Significantly different tumor microbiome communities between ET and pre-PMF samples
Employing the LEfSe method with a log LDA score threshold of > 3.0, we identified pronounced differences in bacterial community predominance between pre-PMF and ET samples. Specifically, at the genus level, the abundance of Reyranella, Azorhizobium, Mycobacterium, Xanthobacter, and L1I39 was significantly higher in the pre-PMF samples, whereas the abundance of Pseudomonas_E, Brevibacillus, and Sphingomonas was significantly higher in the ET samples (Fig. 7A and B). Additionally, we conducted a random forest analysis using the top 30 genera in terms of relative abundance, obtaining a dot plot of genus importance (Fig. 7C). The random forest analysis confirmed distinct taxa, including Sphingomonas, Brevibacillus, Pseudomonas_E, Mycobacterium, Xanthobacter, and L1I39. Figure 7D–I illustrates the differential abundance of these six distinguishing features at the genus level between the two groups, as assessed by the Wilcoxon test. The abundance levels of these taxa exhibited marked differences between the two groups. We employed KEGG annotation to elucidate the functional alterations within the microbiome of the pre-PMF and ET samples. A total of 7448 KOs were annotated, with 640 showing differential enrichment between patients with pre-PMF and ET. Subsequently, we used PICRUST2 to convert KO abundance to KEGG pathway abundance. Figure 7J shows the top six differential KEGG pathways. We observed an upregulation of the biosynthesis of unsaturated fatty acids pathway in pre-PMF samples (p = 0.035). These findings suggest the possibility of an imbalance in lipid metabolism within the BM microbiota. The correlations between the eight hub proteins and six significantly different genera are shown in Fig. 7K. FABP4 exhibited a significant positive correlation with Sphingomonas and Brevibacillus and a significant negative correlation with Xanthobacter and L1I39.
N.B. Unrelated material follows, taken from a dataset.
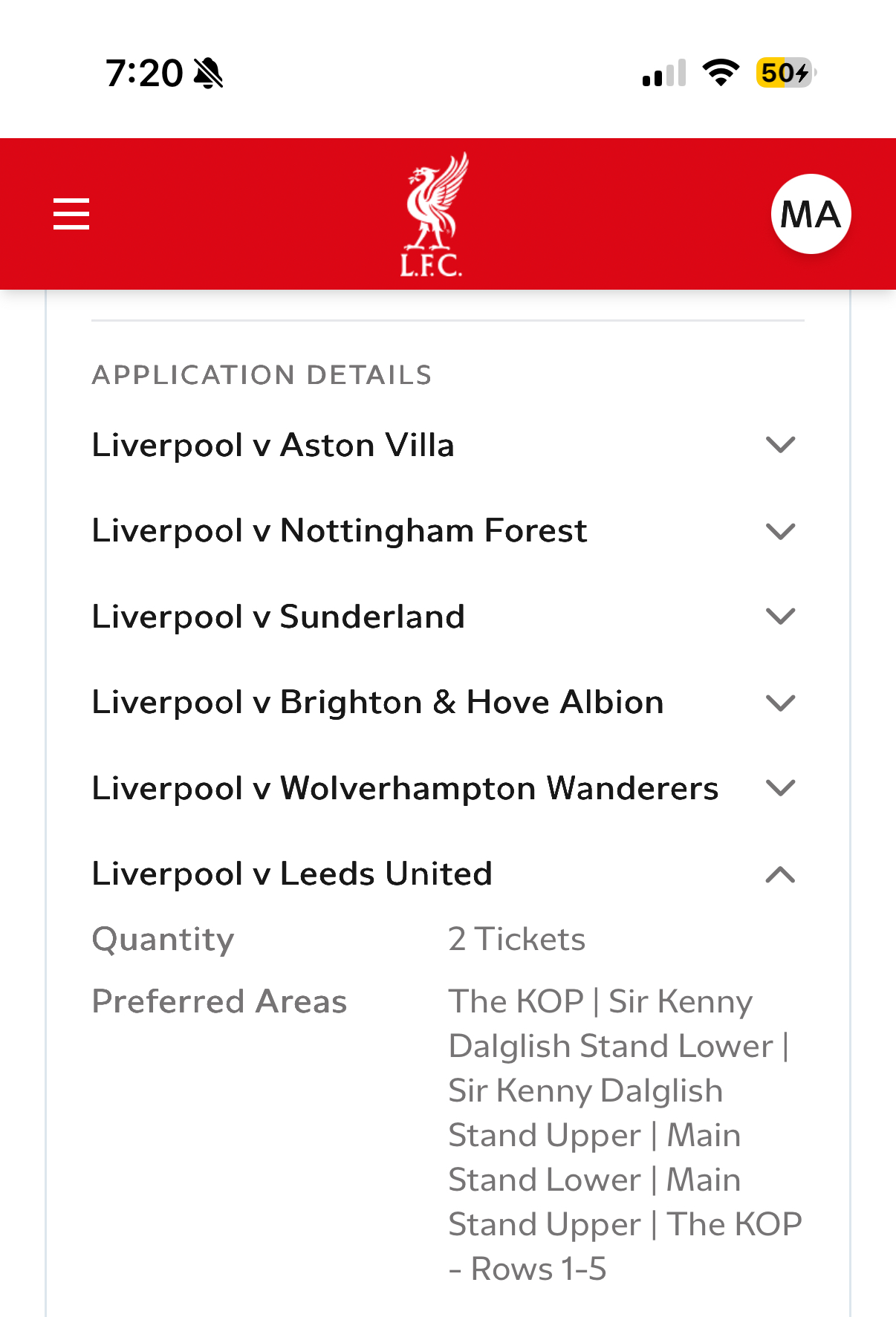Collapse the Leeds United chevron
Image resolution: width=896 pixels, height=1317 pixels.
click(780, 874)
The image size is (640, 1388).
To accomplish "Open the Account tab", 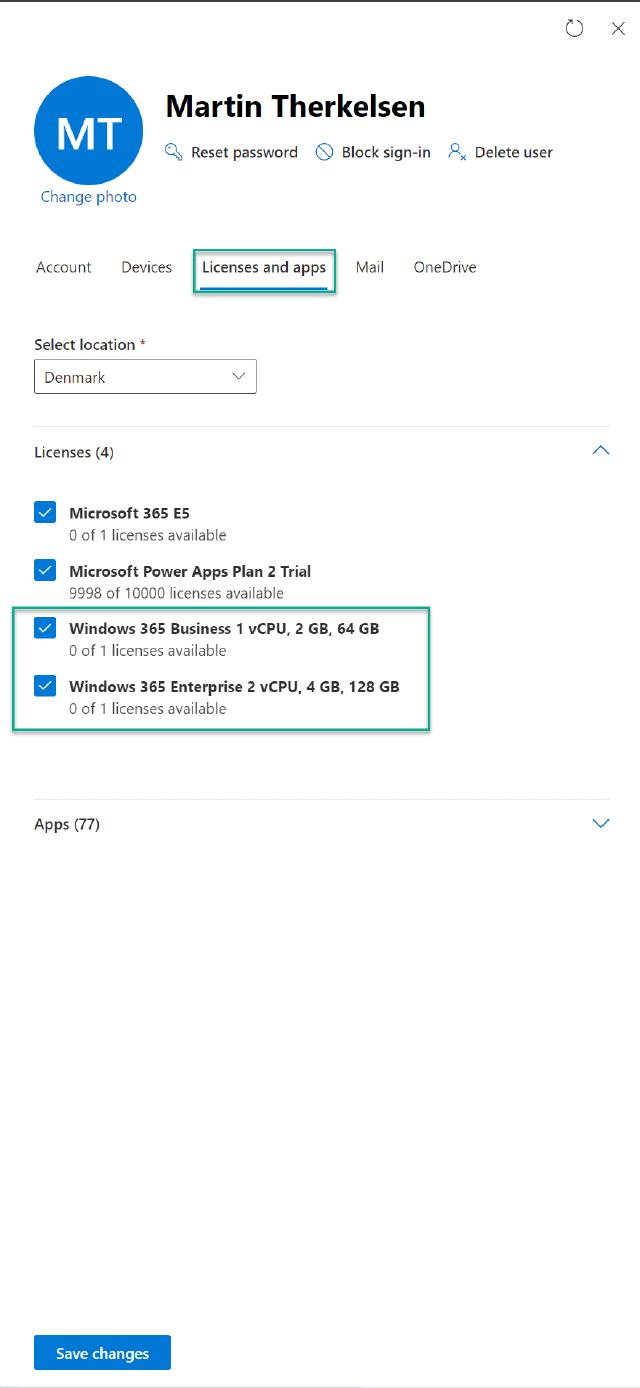I will pyautogui.click(x=64, y=267).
Significantly different tumor microbiome communities between pre-PMF and ET samples. A LDA score computed from differentially abundant features between pre-PMF and ET. The criterion for feature selection was log LDA score > 3.0. B Taxonomic cladogram from LEfSe, depicting taxonomic associations between microbiome communities from pre-PMF and ET patients. Each node represents a specific taxonomic type. Purple nodes denote taxonomic types more abundant in ET than in pre-PMF, whereas green nodes represent taxonomic types more abundant in pre-PMF. C Random forest analysis using the top 30 genus in terms of relative abundance. D–I The differential abundance of the six discriminative genera between pre-PMF and ET. J The top 6 differential KEGG pathways. K Correlation analysis of eight hub proteins and six significantly different genus. Red and blue color keys represent positive and negative correlation, respectively. * means correlation 0.01 < p < 0.05. ** means correlation 0.001 < p < 0.01. *** means correlation p ≤ 0.001
Identification of ET and pre-PMF based on bone marrow microbiota
ROC curve analysis was performed to assess the diagnostic capability of the six differential taxa to differentiate pre-PMF samples from ET samples. The AUC values for these taxa ranged from 0.833 to 0.929 (Supplementary Fig. S3A–F).
Discussion
In 2016, the World Health Organization updated the diagnostic criteria for pre-PMF, emphasizing the importance of differential diagnosis between ET and pre-PMF. Furthermore, the distinct prognoses of ET and pre-PMF, along with associated molecular genetic data, bolster the view that they are two separate entities, rather than a continuum of the same disease [1]. Currently, there are methods to separate the two based on clinical and pathological features [37, 38]; however, clinical differential diagnosis can sometimes be challenging, highlighting the need for additional methods to aid in distinguishing between them.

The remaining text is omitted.